A Microsoft study – Digital Transformation: The Age of Innocence, Inertia or Innovation? – fielded by YouGov on behalf of Microsoft consolidated the views of more than 1,000 UK business and IT leaders from large UK organisations.
It found that the financial services sector, which employs 2.2 million people and contributes £66 billion in taxes in the UK, is demonstrating the highest level of anxiety.
Two-thirds (65 per cent) of those respondents said they fear the impact of disruption on their markets over the course of the next 24 months.
Exactly 50 per cent of all respondents feared significant digital disruption to their industries within the next two years while the report also concluded that the shelf life of current business models is extremely limited: nearly half of UK business leaders (44 per cent) said theirs will cease to exist within the next five years.
Despite the potential threats such disruption will mean for British businesses, many organisations seem unwilling to face the coming changes.
Almost half (46 per cent) of business decision makers say senior leaders in their organisations are unwilling to disrupt their existing businesses to grow and compete.
“The dawn of the fourth industrial revolution is a massive opportunity for British businesses but many are still living in an age of innocence or inertia when they need to be innovating,” said Nicola Hodson, general manager of marketing & operations, Microsoft UK.

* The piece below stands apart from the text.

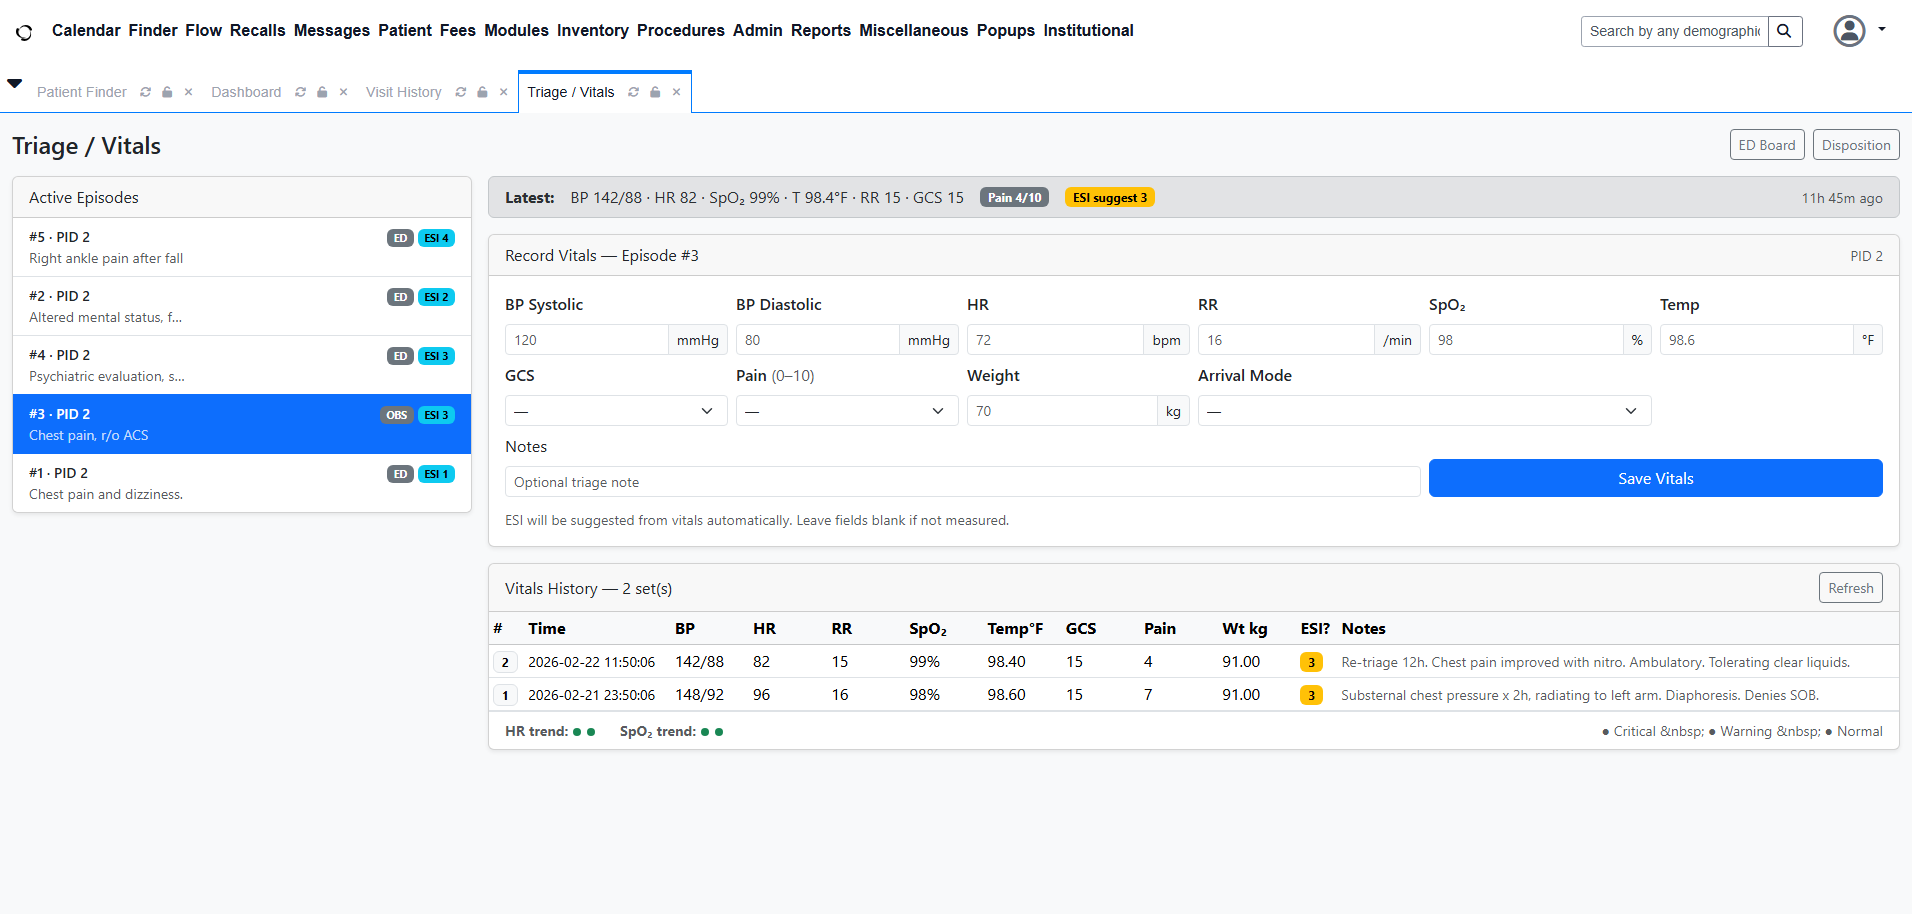Click the Save Vitals button
1912x914 pixels.
pos(1655,478)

“Whilst this research indicates that business models are breaking, many business leaders appear unwilling to address them.
“New challengers, many who are digitally savvy start-ups, are disrupting established markets by deploying new technologies quickly, and luring expectant customers away from established competitors.
“For many larger organisations, the challenge is how to react to this market disruption in a considered way and how they maintain competitiveness in a rapidly shifting landscape.”